TROIS ATELIERS D’ÉDUCATION À L’IMAGE
Présentation avec avec Irvin Anneix, auteur multimédia, Marc Blanchard, artiste protéiforme (designer graphique, plasticien et musicien), Léandre Bernard-Brunel, réalisateur, Céline Fouqueray, enseignante d’arts plastiques et Naïma Touil, enseignante de français.
A quelques mois des élections présidentielles de 2017 et dans le cadre d’ateliers d’éducation à l’image, trois artistes d’horizons différents ont proposé à des élèves de créer des pays imaginaires : leur histoire, leurs lois, leurs habitants… De quoi l’imagination des adolescents est-elle nourrie ? Quelle démarche et quels outils pour les aider à la mobiliser ? Quel rôle peuvent jouer les pratiques artistiques ?

• _CONTENU DES DONNÉES_
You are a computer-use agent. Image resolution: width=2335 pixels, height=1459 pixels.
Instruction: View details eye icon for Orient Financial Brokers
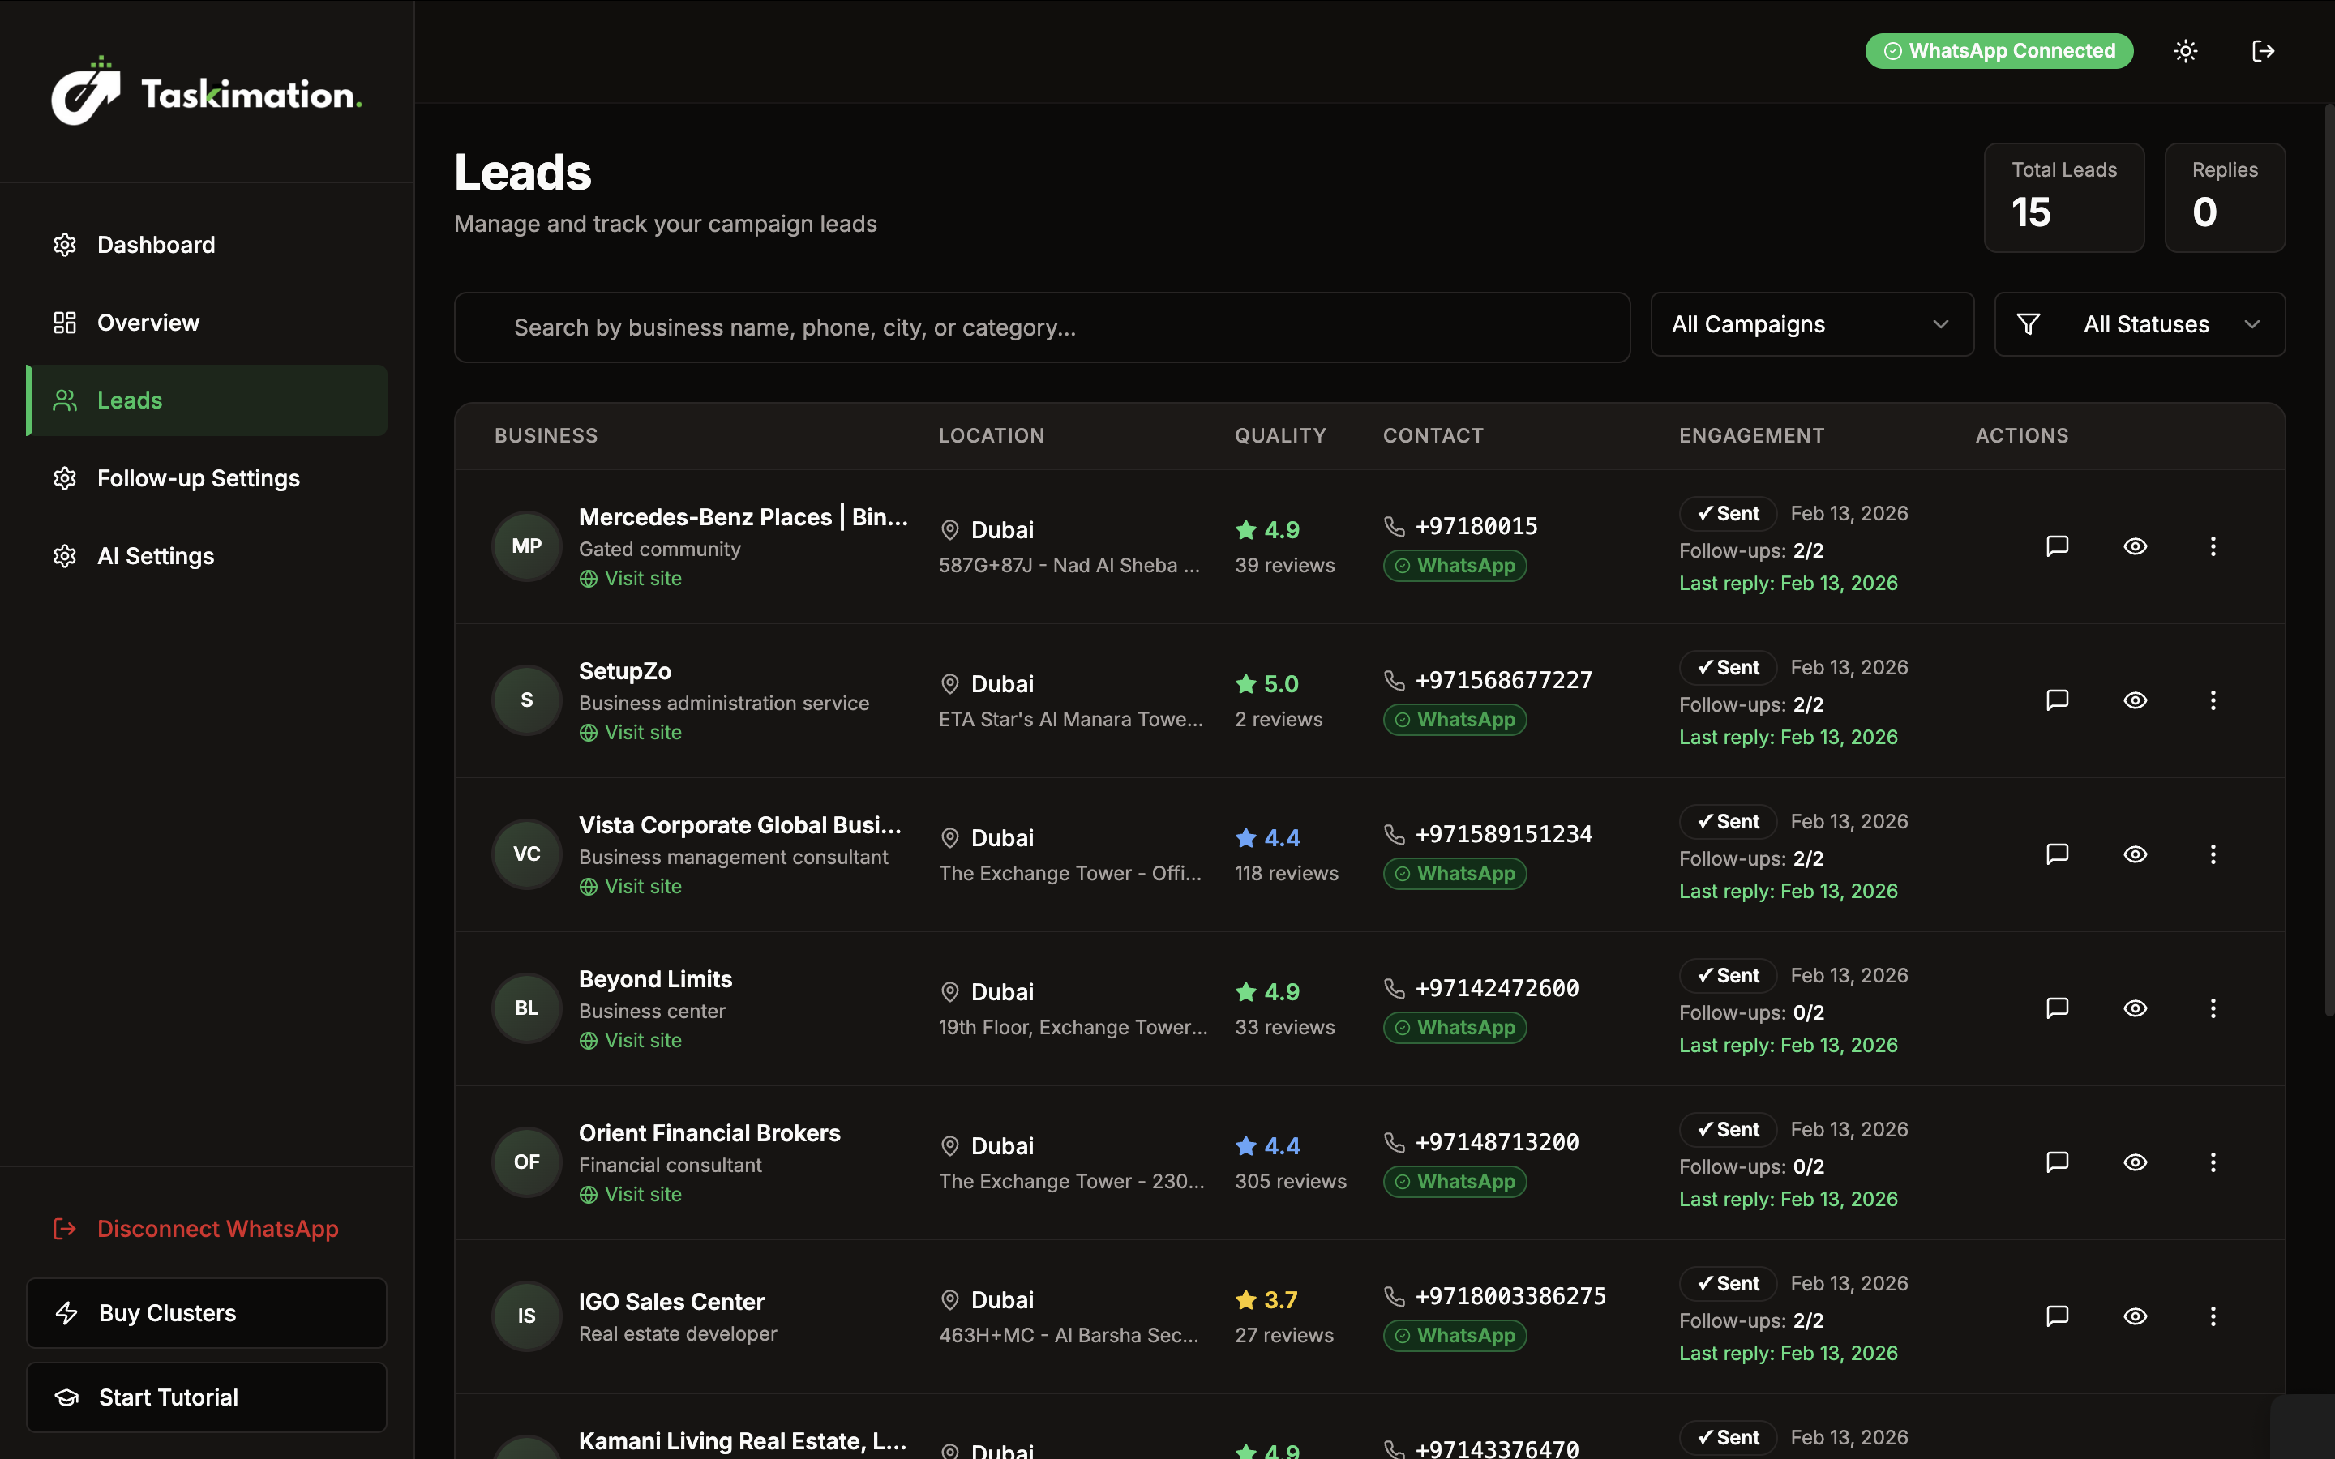point(2135,1163)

• _CONSIGNE 1_
Dressez la liste des personnes dont l'extrait cite le nom.
• _CONSIGNE 2_
Citez le passage de l'extrait qui va de « TROIS ATELIERS D’ÉDUCATION » jusqu'à « enseignante de français. ».

• _RÉPONSE ATTENDUE 1_
Irvin Anneix
Marc Blanchard
Léandre Bernard-Brunel
Céline Fouqueray
Naïma Touil

• _RÉPONSE ATTENDUE 2_
TROIS ATELIERS D’ÉDUCATION À L’IMAGE
Présentation avec avec Irvin Anneix, auteur multimédia, Marc Blanchard, artiste protéiforme (designer graphique, plasticien et musicien), Léandre Bernard-Brunel, réalisateur, Céline Fouqueray, enseignante d’arts plastiques et Naïma Touil, enseignante de français.